• [SUPPLIED TEXT]
------------------------------
When I compare the P&L report, Tax P&L report, and Verified P&L for the same period, all three show significantly different profit figures — with discrepancies going as high as ₹7–8 lakhs.
I understand that the Verified P&L does not account for taxes and charges, so a minor variance is expected and perfectly acceptable. However, in my case, the difference is far from minor and raises serious concerns.
Ideally, the LTCG and STCG reflected in the Tax P&L should broadly align with the profit shown in the P&L and Verified P&L reports, with only marginal differences due to charges, fees, and taxes. A variance of over ₹7 lakhs for the same period is difficult to justify.
I’ve already raised this with Zerodha but haven’t received a satisfactory explanation so far. I’m keen to understand — what do other traders make of such discrepancies?
Hi Shailesh, underlying data for P&L, Tax P&L and Verified P&L is same, except how we show the figures, for example P&L would show gross figures whereas Verified is net. We’ll review your ticket and reach out.
As per our discussion, I understand that the P&L report reflects gross profit, while the Verified P&L reflects net profit, which can lead to minor differences due to taxes and charges — that part is clear.
However, as you explained, the (cost prices of) transferred shares are treated differently across the P&L, Tax P&L, and Verified P&L reports. If these prices are not handled consistently across all three, it raises serious concerns about the credibility of the Verified P&L report.
Once again, thank you. I look forward to your review and a possible resolution.
We’re excluding the user-entered external trade details for the transferred stocks only from the verified P&L, because there’s no way to validate the numbers. Since Verified P&L is publicly shared, we must ensure we present data that is validated and calculated by our systems. Hope this clarifies.
------------------------------
• [DATA BLOCK]
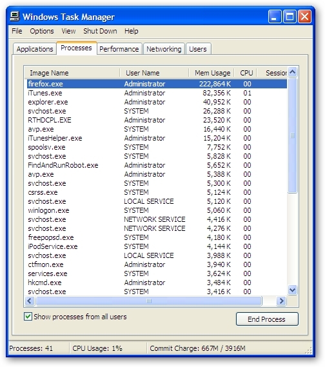Image resolution: width=325 pixels, height=367 pixels.
Task: Click the vertical scrollbar thumb
Action: [292, 135]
------------------------------
• [SET TASK]
Reproduce the stretch of the passage on P&L report discrepancies that opens with the words "Ideally, the LTCG" and closes with "part is clear.", swapping "ticket" for "complaint".

• [CORRECT RESULT]
Ideally, the LTCG and STCG reflected in the Tax P&L should broadly align with the profit shown in the P&L and Verified P&L reports, with only marginal differences due to charges, fees, and taxes. A variance of over ₹7 lakhs for the same period is difficult to justify.
I’ve already raised this with Zerodha but haven’t received a satisfactory explanation so far. I’m keen to understand — what do other traders make of such discrepancies?
Hi Shailesh, underlying data for P&L, Tax P&L and Verified P&L is same, except how we show the figures, for example P&L would show gross figures whereas Verified is net. We’ll review your complaint and reach out.
As per our discussion, I understand that the P&L report reflects gross profit, while the Verified P&L reflects net profit, which can lead to minor differences due to taxes and charges — that part is clear.